Designing Culture Intentionally
Building intentional culture is not about imposing a set of rules on your organization. It’s about being explicit about what you believe, making it visible, and then holding yourselves - starting with leadership - accountable to it.
The process involves four interconnected actions:
Design: Explore the culture you want with genuine input from your team, not just leadership. What shared beliefs already exist? What behaviours do you want to amplify? What do you want to be true about this company that isn’t fully true yet?
Define: Officially articulate the culture through your values, your norms, your stated expectations for how people treat each other and do their work. Write it down. Make it specific. Vague culture statements are just as ineffective as vague values.
Demonstrate: Model the culture at every level of leadership. This is non-negotiable. Culture that leadership doesn’t visibly live is culture that employees won’t believe in.
Demand and Display: Set clear expectations throughout the organization, hold people accountable to them, and make the culture visible - in how you celebrate wins, how you handle mistakes, and how you onboard new team members.
What Culture Touches
Culture is not a standalone initiative. It influences and is influenced by every part of how your organization operates:
Communication: How information flows, how decisions are explained, how feedback is given and received.
Performance: What gets recognized and rewarded, how issues are addressed, what’s expected of high performers.

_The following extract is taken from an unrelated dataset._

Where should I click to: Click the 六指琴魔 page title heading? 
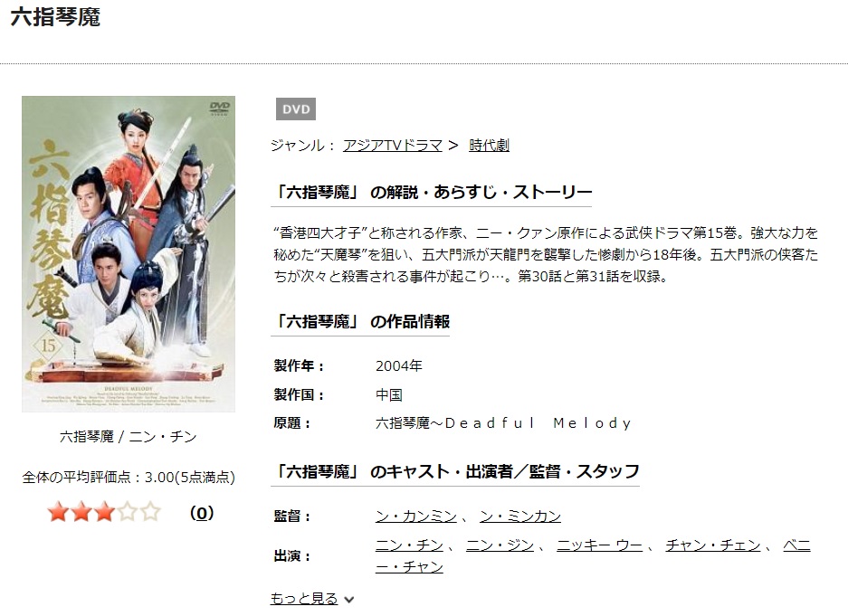coord(56,17)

Team approach: How people collaborate, how conflict is navigated, what ‘good’ looks like on a team.
Atmosphere: The feel of the environment - remote or in-person - and whether it enables people to do their best work.

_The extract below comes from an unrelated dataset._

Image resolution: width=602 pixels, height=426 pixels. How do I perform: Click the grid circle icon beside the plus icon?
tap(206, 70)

Org structure: Whether structures enable or inhibit the behaviours your culture is trying to promote.
A company that says it values collaboration but is structured in a way that siloes information and creates internal competition has a culture problem no amount of values work will fix. In cases like these, structural change will be required. Culture and operations are connected. You cannot change one without attending to the other. This is a critical element some organization's don't realize, with culture often residing in Human Resources/People teams with little to no connection to business operations teams or processes. To me, that's like saying 'smell and taste are separate" - clearly there is influence and impact between the two!
When Culture Needs to Transform
As a company grows and changes, continual check-ins should occur. Ongoing tweaks are normal and ensure health and resilience for your culture and team. It is very typical for a company to grow to a point where what worked in past is no longer functional today. What was great for 10 people can be chaotic for 100. What worked well for one team in one office doesn't translate to a diverse, remote workforce. Values that were previously understood and comfortable in one scenario (smaller, localized team) may need to be redefined (e.g. after a merger or scaling hiring).
Cultural transformation can be one of the most challenging things a company can undertake - but certainly one of the most important. It requires honest assessment of what’s not working, clear articulation of what you’re building toward, a deliberate rollout and communications plan, and consistent leadership accountability over time.
It also requires accepting some people will not make the transition. When culture shifts meaningfully, some staff may find that the organization they joined is no longer the one they’re working in. Some will embrace that change. Others won’t. The loss of team members who were a strong fit with the old culture but not new one is a natural part of the process, not a failure. Holding onto the wrong people in service of continuity is how cultural transformation stalls.
But overall, if done well, cultural transformation doesn’t just fix problems - it creates a stronger, more aligned organization with greater capacity for sustained growth. The investment is significant. So is the return.